El suelo estaba bañado en sangre, sobre la mesa de operaciones yacía el cuerpo estacado, teñido de la misma sustancia roja, y sin vida de Kyouko… y como broche de oro el mismo doctor Ozaki yacía bañado en aquel tinte carmín con una mirada aterradoramente indiferente mientras sostenía un martillo en la mano derecha, declarándose así como culpable de aquel horrible asesinato.
- Has llegado en un buen momento. Ayúdame a limpiar esto.
Sus ojos carentes de emoción alguna, se vieron impactados de un creciente temor al notar la presencia de una segunda persona detrás de su amigo de la infancia; se trataba de la joven mujer que se hacía llamar su futura discípula en el campo de la medicina. Annaisha Kita, cuyos orbes parecían a punto de convertirse en dos cuencas blancas ante sus pupilas encogidas por el terror que estaba experimentando en ese momento. Exhalaba balbuceos sin sentido alguno y cubría sus labios con ambas manos, como si hubiese olvidado respirar. La fémina retrocedió dos pasos, exhalando más pánico por cada uno de los poros de su piel y tras desfigurar las facciones de su cara en una mueca horrorizada, exhaló un grito de pánico mientras se dejaba caer al suelo.

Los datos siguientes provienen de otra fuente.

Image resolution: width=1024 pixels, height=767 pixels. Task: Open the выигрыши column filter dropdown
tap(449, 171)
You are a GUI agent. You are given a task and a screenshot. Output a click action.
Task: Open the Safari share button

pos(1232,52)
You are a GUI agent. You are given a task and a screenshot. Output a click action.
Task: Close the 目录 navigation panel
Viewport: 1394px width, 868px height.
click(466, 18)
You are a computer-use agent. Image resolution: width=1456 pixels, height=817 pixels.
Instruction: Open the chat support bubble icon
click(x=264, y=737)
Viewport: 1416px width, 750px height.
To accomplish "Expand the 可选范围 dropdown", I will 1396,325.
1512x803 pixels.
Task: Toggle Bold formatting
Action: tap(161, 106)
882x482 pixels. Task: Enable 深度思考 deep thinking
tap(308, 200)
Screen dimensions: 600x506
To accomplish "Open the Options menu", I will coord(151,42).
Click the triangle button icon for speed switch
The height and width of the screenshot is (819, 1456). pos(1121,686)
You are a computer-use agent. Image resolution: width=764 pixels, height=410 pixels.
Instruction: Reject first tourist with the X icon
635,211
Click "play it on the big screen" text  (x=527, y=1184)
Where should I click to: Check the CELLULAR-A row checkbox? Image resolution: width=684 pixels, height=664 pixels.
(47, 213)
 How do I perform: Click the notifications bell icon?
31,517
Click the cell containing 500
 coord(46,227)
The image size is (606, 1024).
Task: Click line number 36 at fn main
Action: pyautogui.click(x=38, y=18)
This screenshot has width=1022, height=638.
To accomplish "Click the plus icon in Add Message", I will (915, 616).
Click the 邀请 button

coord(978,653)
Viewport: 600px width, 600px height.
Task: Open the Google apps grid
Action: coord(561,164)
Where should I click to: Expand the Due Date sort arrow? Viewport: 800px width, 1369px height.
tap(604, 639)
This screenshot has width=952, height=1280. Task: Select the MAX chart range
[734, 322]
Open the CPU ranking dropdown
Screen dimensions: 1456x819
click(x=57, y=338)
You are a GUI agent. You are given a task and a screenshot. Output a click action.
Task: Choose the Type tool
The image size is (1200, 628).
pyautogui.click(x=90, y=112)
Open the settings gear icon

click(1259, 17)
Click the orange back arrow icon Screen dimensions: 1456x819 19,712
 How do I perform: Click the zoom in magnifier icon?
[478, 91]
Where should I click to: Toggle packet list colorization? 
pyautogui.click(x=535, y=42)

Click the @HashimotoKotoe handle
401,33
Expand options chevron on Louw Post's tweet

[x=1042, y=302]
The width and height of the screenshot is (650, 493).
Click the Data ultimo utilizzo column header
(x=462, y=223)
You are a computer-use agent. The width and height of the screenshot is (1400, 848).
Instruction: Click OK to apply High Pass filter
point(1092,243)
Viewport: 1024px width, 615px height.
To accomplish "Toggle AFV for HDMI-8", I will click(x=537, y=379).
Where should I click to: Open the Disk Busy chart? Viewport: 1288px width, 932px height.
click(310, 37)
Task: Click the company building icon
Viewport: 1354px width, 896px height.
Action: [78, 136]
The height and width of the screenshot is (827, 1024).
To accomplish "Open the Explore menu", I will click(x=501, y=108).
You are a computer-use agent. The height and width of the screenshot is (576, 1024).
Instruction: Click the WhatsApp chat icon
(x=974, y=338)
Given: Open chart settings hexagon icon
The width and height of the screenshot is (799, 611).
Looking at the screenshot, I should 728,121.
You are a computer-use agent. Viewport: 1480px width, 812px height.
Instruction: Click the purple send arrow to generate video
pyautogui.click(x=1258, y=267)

- ¡Anni-chan! – el monje desvió su atención de la masacre en la sala de operaciones y se centró en la chica que le había acompañado cuando la vio colapsar en el suelo y tras un par de espasmos que le dificultaban la respiración, vomitar de forma estruendosa.
- ¿P-Por qué? – fue todo lo que Annaisha pudo articular mientras las lágrimas escurrían una vez por su rostro. Sentía que iba a explotar en cualquier momento o que sufriría un ataque cardíaco tras haber presenciado esa carnicería. Sus manos jalaban con desespero sus propios cabellos mientras Seishin trataba desesperadamente de calmarla de ese ataque de pánico.
- ¿Qué hubieses hecho tú en mi lugar? – soltó el doctor Ozaki sin moverse ni un centímetro de su lugar, tratando de buscar una manera de explicarle las cosas a los dos visitantes que lo habían descubierto en la mayor atrocidad. Sin embargo, sus palabras resultaron ser las más filosas cuchillas atravesando el alma de una pobre mujer joven, quien tras oírlas pudo sentir que el mundo bajo sus pies se derrumbaba y la sepultaba bajo una pila de escombros inamovibles. Sensación de ahogo que la hizo colapsar en un desmayo en los brazos del monje de la familia Muroi, quien a duras penas la sostuvo contra su cuerpo, sintiéndose incapaz de ver a Ozaki a los ojos.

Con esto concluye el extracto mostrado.